Textauszug:
■ ■ ■

Herzerfrischend
Keine ständig gesenkten Köpfe, die auf kleine Bildschirme starren. Keine edlen
Lofts, die auf Patina getrimmt wurden. Keine Textnachrichten, keine Fake-News,
all das moderne digitale Brimborium ist zum Zeitpunkt der Gegenwart des Romans
noch gar nicht erfunden oder steckt weitgehend noch in den Kinderschuhen. Ende
der 80er Jahre. New York. Die freie Welt, das freie Atmen, wo es noch Wohnungen
zu besetzten und mit wenig Geld in irgendwelchen Löchern ganz gut gehaust
werden kann und den beiden Hauptfiguren vor allem eins wichtig ist: Leben.
Aus dem Vollen heraus. Was bei Kobek nicht heißt, Karriere, Geld und edle
Speisen (samt teurer Drogen), sondern für Baby und Adeline liegen die Genüsse
der Welt im echten, direkten und zwischenmenschlichen Erleben. Was Alkohol, Sex,
Happenings und, vor allem, Partys an allen Orten eindrucksvoll und
hochwillkommen einschließt. Was gerade das "Landei" Baby mit allen
Sinnen, nach einer gewissen Anlaufphase, in den Rausch des Genusses bringt. Vom
Land, schwul. (was in seiner Jugend bereits einmal für höchste Aufregung
sorgte) und nun im Schmelztiegel des Big Apple, in dem jeder macht, was er
möchte, aber jeder auch, weitgehend, allein zu Recht zu kommen hat.
Gut, dass Adeline, finanziell eher auf Rosen gebettet, sich Baby eng anschließt
und beide als kongeniales Duo dem Leser einen Streifzug durch jene feierwütigen
10 Jahre ermöglicht (beginnend im September 1986), von denen der Roman handelt.

■ ■ ■

Angezeigte Daten:
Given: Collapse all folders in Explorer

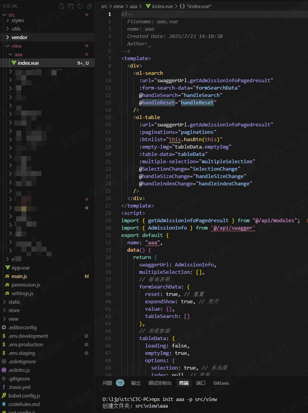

■ ■ ■

Wiederhole den ganzen Textauszug über Kobeks Roman aus dem New York der späten 80er Jahre Wort für Wort. Die Auflistung hat mit dem Textauszug nichts zu tun.

Ergebnis der Übung:
Herzerfrischend
Keine ständig gesenkten Köpfe, die auf kleine Bildschirme starren. Keine edlen
Lofts, die auf Patina getrimmt wurden. Keine Textnachrichten, keine Fake-News,
all das moderne digitale Brimborium ist zum Zeitpunkt der Gegenwart des Romans
noch gar nicht erfunden oder steckt weitgehend noch in den Kinderschuhen. Ende
der 80er Jahre. New York. Die freie Welt, das freie Atmen, wo es noch Wohnungen
zu besetzten und mit wenig Geld in irgendwelchen Löchern ganz gut gehaust
werden kann und den beiden Hauptfiguren vor allem eins wichtig ist: Leben.
Aus dem Vollen heraus. Was bei Kobek nicht heißt, Karriere, Geld und edle
Speisen (samt teurer Drogen), sondern für Baby und Adeline liegen die Genüsse
der Welt im echten, direkten und zwischenmenschlichen Erleben. Was Alkohol, Sex,
Happenings und, vor allem, Partys an allen Orten eindrucksvoll und
hochwillkommen einschließt. Was gerade das "Landei" Baby mit allen
Sinnen, nach einer gewissen Anlaufphase, in den Rausch des Genusses bringt. Vom
Land, schwul. (was in seiner Jugend bereits einmal für höchste Aufregung
sorgte) und nun im Schmelztiegel des Big Apple, in dem jeder macht, was er
möchte, aber jeder auch, weitgehend, allein zu Recht zu kommen hat.
Gut, dass Adeline, finanziell eher auf Rosen gebettet, sich Baby eng anschließt
und beide als kongeniales Duo dem Leser einen Streifzug durch jene feierwütigen
10 Jahre ermöglicht (beginnend im September 1986), von denen der Roman handelt.